### Task goal
If a line contains "Task: Open the Logs page", it is the last one to write out; begin with the first line of the records and copy each exactly.

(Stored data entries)
━━━━━━━━━━━━━━━━━━━━━━━━━━━━━━

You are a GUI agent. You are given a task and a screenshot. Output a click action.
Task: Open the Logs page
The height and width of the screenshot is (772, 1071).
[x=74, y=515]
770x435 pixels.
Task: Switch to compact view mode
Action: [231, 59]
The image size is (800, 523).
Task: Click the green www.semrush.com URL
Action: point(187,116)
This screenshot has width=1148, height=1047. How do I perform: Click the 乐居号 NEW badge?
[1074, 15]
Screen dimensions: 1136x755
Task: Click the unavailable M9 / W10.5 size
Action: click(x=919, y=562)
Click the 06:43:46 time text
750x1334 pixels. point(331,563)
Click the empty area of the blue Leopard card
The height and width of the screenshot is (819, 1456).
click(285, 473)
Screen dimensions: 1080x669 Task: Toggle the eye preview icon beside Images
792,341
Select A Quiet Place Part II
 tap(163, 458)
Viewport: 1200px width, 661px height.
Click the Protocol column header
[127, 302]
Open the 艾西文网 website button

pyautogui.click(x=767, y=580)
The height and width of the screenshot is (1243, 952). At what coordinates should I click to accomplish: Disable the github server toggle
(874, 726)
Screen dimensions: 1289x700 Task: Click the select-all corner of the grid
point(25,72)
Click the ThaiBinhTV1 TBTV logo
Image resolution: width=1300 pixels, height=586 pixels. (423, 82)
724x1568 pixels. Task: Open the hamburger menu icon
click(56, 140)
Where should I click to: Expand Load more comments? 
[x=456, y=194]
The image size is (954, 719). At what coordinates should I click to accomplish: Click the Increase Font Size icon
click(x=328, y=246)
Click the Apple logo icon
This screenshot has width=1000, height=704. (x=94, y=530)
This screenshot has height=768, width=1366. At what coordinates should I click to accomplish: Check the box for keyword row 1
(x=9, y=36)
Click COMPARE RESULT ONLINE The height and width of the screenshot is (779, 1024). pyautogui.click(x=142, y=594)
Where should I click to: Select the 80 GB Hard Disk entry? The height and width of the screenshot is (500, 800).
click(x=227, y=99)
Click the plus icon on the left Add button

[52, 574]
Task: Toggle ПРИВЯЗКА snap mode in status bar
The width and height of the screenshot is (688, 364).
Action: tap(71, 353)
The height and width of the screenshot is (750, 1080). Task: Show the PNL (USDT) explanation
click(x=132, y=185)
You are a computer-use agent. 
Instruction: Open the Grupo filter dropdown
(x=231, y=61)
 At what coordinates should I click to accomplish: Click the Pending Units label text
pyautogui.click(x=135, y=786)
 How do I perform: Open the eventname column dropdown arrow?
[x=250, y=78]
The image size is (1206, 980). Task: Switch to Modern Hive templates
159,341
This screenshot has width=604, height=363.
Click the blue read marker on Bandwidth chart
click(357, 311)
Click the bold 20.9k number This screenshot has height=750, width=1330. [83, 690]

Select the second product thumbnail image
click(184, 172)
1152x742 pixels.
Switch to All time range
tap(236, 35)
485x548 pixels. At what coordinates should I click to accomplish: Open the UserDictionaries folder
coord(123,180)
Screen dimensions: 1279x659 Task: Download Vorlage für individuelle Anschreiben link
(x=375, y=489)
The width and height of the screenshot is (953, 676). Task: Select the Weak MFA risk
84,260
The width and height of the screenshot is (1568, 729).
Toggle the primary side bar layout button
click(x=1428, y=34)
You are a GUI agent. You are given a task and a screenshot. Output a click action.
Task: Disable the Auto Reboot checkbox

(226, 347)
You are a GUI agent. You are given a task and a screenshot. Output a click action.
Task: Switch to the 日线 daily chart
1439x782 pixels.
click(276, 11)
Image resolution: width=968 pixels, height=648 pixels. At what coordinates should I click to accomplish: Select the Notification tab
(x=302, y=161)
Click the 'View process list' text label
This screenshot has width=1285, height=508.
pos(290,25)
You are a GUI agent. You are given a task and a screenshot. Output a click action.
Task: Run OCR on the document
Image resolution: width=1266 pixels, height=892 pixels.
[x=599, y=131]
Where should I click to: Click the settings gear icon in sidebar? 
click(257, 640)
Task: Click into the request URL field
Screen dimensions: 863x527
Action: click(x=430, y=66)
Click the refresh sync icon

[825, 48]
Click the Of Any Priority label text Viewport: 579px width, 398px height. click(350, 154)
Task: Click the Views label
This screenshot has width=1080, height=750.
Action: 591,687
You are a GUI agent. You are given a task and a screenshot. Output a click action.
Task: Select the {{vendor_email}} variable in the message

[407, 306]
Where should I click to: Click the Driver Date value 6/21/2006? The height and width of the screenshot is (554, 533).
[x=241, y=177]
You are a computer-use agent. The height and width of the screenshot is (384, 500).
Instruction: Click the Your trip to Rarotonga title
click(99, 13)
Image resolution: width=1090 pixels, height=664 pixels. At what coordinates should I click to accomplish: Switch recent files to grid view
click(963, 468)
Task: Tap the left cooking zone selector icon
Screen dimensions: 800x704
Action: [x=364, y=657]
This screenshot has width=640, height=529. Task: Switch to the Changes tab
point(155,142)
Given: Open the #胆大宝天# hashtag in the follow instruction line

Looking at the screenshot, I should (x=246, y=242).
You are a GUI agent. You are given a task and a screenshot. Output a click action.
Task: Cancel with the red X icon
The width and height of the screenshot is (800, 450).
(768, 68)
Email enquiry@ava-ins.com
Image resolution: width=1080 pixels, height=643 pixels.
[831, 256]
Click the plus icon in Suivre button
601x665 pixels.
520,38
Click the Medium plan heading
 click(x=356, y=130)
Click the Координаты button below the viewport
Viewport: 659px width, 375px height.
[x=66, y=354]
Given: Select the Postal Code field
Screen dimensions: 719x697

━━━━━━━━━━━━━━━━━━━━━━━━━━━━━━

### Answer to the problem
You are a GUI agent. You are given a task and a screenshot. Output a click action.
Task: Open the Logs page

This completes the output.